TuNEX的適應症是類風濕性關節炎,結構為腫瘤壞子因子受體(TNFR)與人類免疫球蛋白Fc片段的融合蛋白,其分子可與患者體內過剩之腫瘤壞死因子(TNF–α)結合,抑制腫瘤壞死因子所引發之連鎖發炎反應,故可減緩關節炎患者關節內的發炎症狀,減輕患者因為關節反覆發炎造成的疼痛、不適、與關節變形。
據台灣風濕病醫學會資料顯示,台灣地區類風溼性關節炎病人數約4-5萬人。而國際生醫統計公司IMS Data資料顯示,台灣地區市場規模約32億元。據臨床三期實驗主持人林孝義醫師表示,Tunex在臨床顯示的療效跟抗藥性表現不俗,未來將可以造福萬千類風濕性關節炎病患。
選定友華策略結盟 合力進軍東南亞
而永昕是TuNEX的原始開發者,從產程開發到人體第二期臨床試驗,都是屬於永昕的智慧財產權。2011年與東生華簽約合作開發台灣市場,東生華負責執行第三期臨床試驗及台灣藥品查驗登記,上市後東生華享有台灣獨家銷售權。永昕則負責TuNEX藥品的製造。
除了台灣及大陸授權予東生華外,永昕擁有TuNEX全球市場的權利。海外其他區域也依循同樣的模式,尋找適合的夥伴強強合作。其中東南亞已選定跟友華合作,主要看中友華在東協各國經營多年,不論是法規、臨床實驗或是物流、行銷皆累積了相當經驗及實力,而其他地區的授權也緊密進行中。
LusiNEX今年申請歐盟EMA
人體臨床試驗
為了建立類風濕性關節炎生物製劑的完整產品線,永昕也積極推動生物相似藥LusiNEX進度 (原廠生物藥:Actemra®),LusiNEX屬於 IL-6抑制劑與TuNEX的TNF-α抑制劑作用機轉不同,可以滿足無法耐受TNF-α患者的需求。原廠藥專利預計2019年到期,雖為二線用藥,全球市場規模高達19億美元,且大廠也還未明確卡位。根據永昕的規劃,已完成2千升的產程開發,第三季將送件歐盟申請人體臨床一期,完成後不排除對外授權,搶攻Actemra的首發生物相似藥。
孵化生技公司 輔導IPO
在陳德禮董事長及溫國蘭總經理的領導下,永昕加速運轉,除了TuNEX新藥順利上市外,也積極孵化具潛力的生技公司,利用自身成功經驗及技術,輔導子公司上市櫃以獲得資本利得;近期與工研院、台微醫、年興紡織等公司成立的博晟生醫就是最好的範例,博晟生醫主力產品是新一代生技骨材的明星產品。

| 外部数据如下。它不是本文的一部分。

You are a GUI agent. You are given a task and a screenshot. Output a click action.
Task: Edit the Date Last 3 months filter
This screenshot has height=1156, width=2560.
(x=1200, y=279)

目前將規畫2017年進入一/二期臨床,力拚2020年前拿到藥證,從臨床前研究實驗數據顯示,成效非常顯著,讓股東對未來充滿信心。
未來永昕營收將來自四大方面,分別是 CDMO、生物相似藥授權、生物新藥授權以及投資利得,永昕不打算事事親力親為,而是依自身與策略夥伴的強項進行分工,加快藥品上市的腳步及現金流回收的腳步。